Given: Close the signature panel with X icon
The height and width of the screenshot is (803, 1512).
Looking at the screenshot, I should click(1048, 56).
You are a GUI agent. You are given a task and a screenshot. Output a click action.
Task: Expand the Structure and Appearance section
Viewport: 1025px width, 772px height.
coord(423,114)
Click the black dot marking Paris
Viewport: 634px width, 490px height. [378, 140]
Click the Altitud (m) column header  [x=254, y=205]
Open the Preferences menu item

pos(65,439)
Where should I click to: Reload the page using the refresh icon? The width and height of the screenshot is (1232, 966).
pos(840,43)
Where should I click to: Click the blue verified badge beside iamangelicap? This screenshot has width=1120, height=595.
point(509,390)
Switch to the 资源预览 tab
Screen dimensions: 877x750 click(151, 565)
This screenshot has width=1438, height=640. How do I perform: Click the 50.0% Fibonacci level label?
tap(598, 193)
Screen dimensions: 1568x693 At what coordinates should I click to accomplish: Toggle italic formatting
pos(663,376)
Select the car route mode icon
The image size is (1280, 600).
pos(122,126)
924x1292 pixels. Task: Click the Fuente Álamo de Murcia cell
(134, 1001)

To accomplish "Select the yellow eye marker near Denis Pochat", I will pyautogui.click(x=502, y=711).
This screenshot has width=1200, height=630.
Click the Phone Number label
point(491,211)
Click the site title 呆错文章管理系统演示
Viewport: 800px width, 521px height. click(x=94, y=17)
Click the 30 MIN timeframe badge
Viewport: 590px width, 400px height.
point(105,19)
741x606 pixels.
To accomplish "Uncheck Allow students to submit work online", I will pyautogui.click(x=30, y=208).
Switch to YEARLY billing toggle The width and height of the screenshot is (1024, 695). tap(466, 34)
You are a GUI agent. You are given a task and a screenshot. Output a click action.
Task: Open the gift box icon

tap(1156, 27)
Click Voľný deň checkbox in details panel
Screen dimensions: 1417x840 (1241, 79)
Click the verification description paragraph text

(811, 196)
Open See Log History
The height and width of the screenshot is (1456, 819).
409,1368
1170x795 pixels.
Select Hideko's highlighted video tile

= = = = = = =

How to complete this task:
Print each of the lines above again, unchanged.

Exercise solution:
Given: Close the signature panel with X icon
The height and width of the screenshot is (803, 1512).
Looking at the screenshot, I should click(1048, 56).
You are a GUI agent. You are given a task and a screenshot. Output a click action.
Task: Expand the Structure and Appearance section
Viewport: 1025px width, 772px height.
coord(423,114)
Click the black dot marking Paris
Viewport: 634px width, 490px height. [378, 140]
Click the Altitud (m) column header  [x=254, y=205]
Open the Preferences menu item

pos(65,439)
Where should I click to: Reload the page using the refresh icon? The width and height of the screenshot is (1232, 966).
pos(840,43)
Where should I click to: Click the blue verified badge beside iamangelicap? This screenshot has width=1120, height=595.
point(509,390)
Switch to the 资源预览 tab
Screen dimensions: 877x750 click(151, 565)
This screenshot has width=1438, height=640. How do I perform: Click the 50.0% Fibonacci level label?
tap(598, 193)
Screen dimensions: 1568x693 At what coordinates should I click to accomplish: Toggle italic formatting
pos(663,376)
Select the car route mode icon
The image size is (1280, 600).
pos(122,126)
924x1292 pixels. Task: Click the Fuente Álamo de Murcia cell
(134, 1001)

To accomplish "Select the yellow eye marker near Denis Pochat", I will pyautogui.click(x=502, y=711).
This screenshot has width=1200, height=630.
Click the Phone Number label
point(491,211)
Click the site title 呆错文章管理系统演示
Viewport: 800px width, 521px height. click(x=94, y=17)
Click the 30 MIN timeframe badge
Viewport: 590px width, 400px height.
point(105,19)
741x606 pixels.
To accomplish "Uncheck Allow students to submit work online", I will pyautogui.click(x=30, y=208).
Switch to YEARLY billing toggle The width and height of the screenshot is (1024, 695). tap(466, 34)
You are a GUI agent. You are given a task and a screenshot. Output a click action.
Task: Open the gift box icon

tap(1156, 27)
Click Voľný deň checkbox in details panel
Screen dimensions: 1417x840 (1241, 79)
Click the verification description paragraph text

(811, 196)
Open See Log History
The height and width of the screenshot is (1456, 819).
409,1368
1170x795 pixels.
Select Hideko's highlighted video tile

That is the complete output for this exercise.